Former Watford favourite Nick Wright says he is not surprised Will Buckley has struggled to complete 90 minutes in matches this season.

Buckley, who picked up the Football League Young Player of the Month for December this week, has finished just two of the 18 matches he has started this campaign.

And Wright, who was taken off 22 times in 34 games in which he started during his first season at Vicarage Road, believes playing on the wing is the toughest position in football.

“If you’re working hard in that position you’re covering more ground than any other position on the pitch – it’s proven in stats,” said Wright.

“If you have got someone working hard in that position it’s no wonder that they get knackered after 70 minutes. That was the same with me and Graham Taylor, he wanted me to run hard from the start and if I needed replacing then so be it.

“I think Will Buckley looks promising, he’s a strong runner and he’s tall so he can get much stronger in terms of physique. He’ll be a handful to play against with pace, strength and good football ability.

“You get some wingers who stay out wide and score one goal a season but that’s no use to a team because that puts all the pressure on the centre-forwards. If you get a winger who can pop up with seven or eight goals then it’s a massive help to the team.”

Wright is currently working as a training manager at Phones 4U in Birmingham after retiring from the game in 2003 due to a serious knee injury.

The 35-year-old has watched Watford play numerous times this season and believes there are a lot of similarities between Malky Mackay’s team and the promotion-winning side from 1999.

“They are young, good spirited and have great fitness levels; whether they’ll have enough football to go up I don’t know,” he said.

“Play-offs would be a fantastic achievement and they have a good chance. In a weird way they are similar to the team that we had. There are no star names worth £5m but they have a team that work well together and they’re effective.

“I just wonder whether there is enough strength in the squad if they got some serious injuries which was what happened to us when we were in the Premiership.

“At the start of the season you looked at the squad and survival would have been the first goal but now it’s whether they can get into the play-offs.

“They are young, hungry players who are on the way up and most of the team at Watford have careers going in the right direction. They have come from either reserve team football, youth football or lower league football.

“I think it’s a healthy position for a club. You start to struggle when you have ex-Premier League players who are on the way down, who have a couple of years left and their legs have gone.”

Although Wright is unsure whether Watford can sustain a play-off charge, the former midfielder, who famously scored a overhead kick in the Wembley play-off final against Bolton Wanderers 12 years ago, is certain the Hornets need to hang on to Mackay.

The Scot was heavily linked with the vacant post at Burnley earlier this month before the Clarets appointed Bournemouth manager Eddie Howe.

“He has had no money to spend at all so what he’s achieved is fantastic.

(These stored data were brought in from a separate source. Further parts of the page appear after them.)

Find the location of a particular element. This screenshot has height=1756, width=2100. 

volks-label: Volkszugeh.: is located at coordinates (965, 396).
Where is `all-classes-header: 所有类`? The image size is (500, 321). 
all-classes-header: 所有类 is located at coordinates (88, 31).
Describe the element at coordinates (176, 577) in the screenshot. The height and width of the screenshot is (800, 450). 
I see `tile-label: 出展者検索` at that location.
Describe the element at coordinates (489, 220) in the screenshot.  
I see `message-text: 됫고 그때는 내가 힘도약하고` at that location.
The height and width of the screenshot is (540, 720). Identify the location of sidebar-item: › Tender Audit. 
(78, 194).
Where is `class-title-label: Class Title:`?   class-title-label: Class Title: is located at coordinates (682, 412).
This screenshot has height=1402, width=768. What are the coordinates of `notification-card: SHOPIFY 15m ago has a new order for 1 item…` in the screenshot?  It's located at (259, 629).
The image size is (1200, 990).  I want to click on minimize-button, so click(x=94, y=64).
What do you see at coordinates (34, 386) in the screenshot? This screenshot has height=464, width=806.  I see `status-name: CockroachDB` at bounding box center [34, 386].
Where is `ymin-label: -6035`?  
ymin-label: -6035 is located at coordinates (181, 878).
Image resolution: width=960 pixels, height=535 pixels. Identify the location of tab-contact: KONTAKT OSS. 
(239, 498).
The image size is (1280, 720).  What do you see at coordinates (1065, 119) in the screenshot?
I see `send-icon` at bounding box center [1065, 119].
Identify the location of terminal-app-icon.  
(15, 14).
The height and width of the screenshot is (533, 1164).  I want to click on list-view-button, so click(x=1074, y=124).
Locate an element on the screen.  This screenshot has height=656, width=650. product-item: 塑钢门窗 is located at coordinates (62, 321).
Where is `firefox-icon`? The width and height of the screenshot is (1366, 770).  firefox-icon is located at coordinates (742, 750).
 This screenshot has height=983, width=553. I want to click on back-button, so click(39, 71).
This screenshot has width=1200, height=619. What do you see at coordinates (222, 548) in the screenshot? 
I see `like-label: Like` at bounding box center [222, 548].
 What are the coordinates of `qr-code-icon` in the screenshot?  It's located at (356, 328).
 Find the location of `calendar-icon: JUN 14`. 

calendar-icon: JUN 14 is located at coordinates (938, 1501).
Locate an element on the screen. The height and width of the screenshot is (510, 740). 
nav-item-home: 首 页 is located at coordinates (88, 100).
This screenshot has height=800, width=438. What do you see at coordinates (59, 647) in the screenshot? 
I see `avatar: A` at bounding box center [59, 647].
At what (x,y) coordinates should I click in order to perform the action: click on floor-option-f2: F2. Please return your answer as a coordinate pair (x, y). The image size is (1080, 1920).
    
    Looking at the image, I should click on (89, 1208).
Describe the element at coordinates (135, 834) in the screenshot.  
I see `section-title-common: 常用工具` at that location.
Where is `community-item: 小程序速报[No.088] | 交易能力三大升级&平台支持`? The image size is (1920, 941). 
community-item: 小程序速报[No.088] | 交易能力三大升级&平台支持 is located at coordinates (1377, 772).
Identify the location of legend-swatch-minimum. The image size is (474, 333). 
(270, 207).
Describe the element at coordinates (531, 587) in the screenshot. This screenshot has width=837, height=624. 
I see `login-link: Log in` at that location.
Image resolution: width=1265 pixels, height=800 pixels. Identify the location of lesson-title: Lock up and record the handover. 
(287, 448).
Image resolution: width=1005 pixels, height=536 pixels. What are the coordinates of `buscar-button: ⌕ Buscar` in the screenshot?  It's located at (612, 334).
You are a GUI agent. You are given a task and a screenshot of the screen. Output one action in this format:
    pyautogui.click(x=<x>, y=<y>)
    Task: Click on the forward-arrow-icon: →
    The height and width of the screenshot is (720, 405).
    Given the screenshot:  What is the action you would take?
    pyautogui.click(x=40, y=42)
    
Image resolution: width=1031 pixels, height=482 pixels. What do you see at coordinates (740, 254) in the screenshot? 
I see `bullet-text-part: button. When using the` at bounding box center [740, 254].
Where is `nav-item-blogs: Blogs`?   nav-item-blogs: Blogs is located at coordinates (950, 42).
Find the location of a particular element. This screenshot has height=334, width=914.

I speak regularly to Alec Chamberlain and he speaks very highly of Malky.

“When I’ve met him he speaks very well, he understands what he wants from the game and I could imagine him being a really good manager to play for. Watford need to keep hold of him because other clubs are going to be interested in him.

“The more successful he is the chances are that a Premier League club will come in for him, whether that’s in Scotland or England. As an ambitious manager there might be an offer that could be too good for him to turn down.

“The reality is as a football manager you have got to take your breaks as they come because five or six defeats on the trot and the fans are calling for your head. There isn’t a lot of loyalty the other way.”